• [EXERCISE DETAILS] In the material below, the line holding "Image resolution: width=373" and every line after it should be reproduced exactly, please, with pictures omitted.
☆ ☆ ☆ ☆ ☆
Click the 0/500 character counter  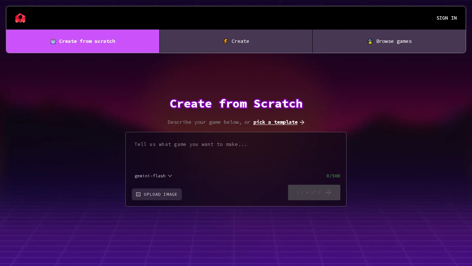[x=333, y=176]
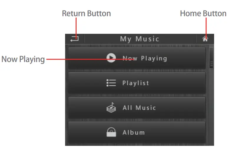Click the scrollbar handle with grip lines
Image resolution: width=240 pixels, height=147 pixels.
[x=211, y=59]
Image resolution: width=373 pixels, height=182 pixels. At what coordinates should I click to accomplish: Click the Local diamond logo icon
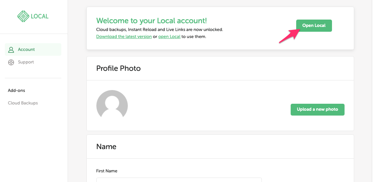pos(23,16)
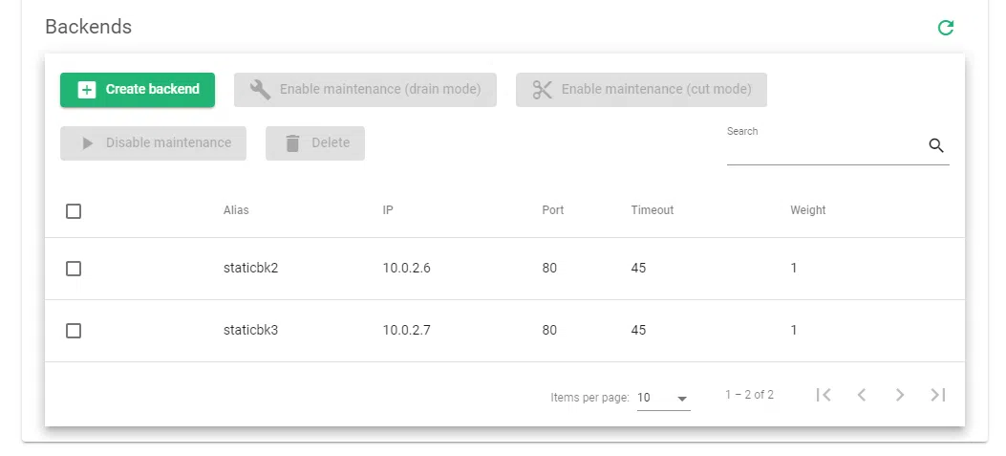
☆ ☆ ☆ ☆ ☆
• [EXERCISE OUTPUT]
Image resolution: width=373 pixels, height=182 pixels. At what coordinates should I click to accomplish: Click the Local diamond logo icon
pos(23,16)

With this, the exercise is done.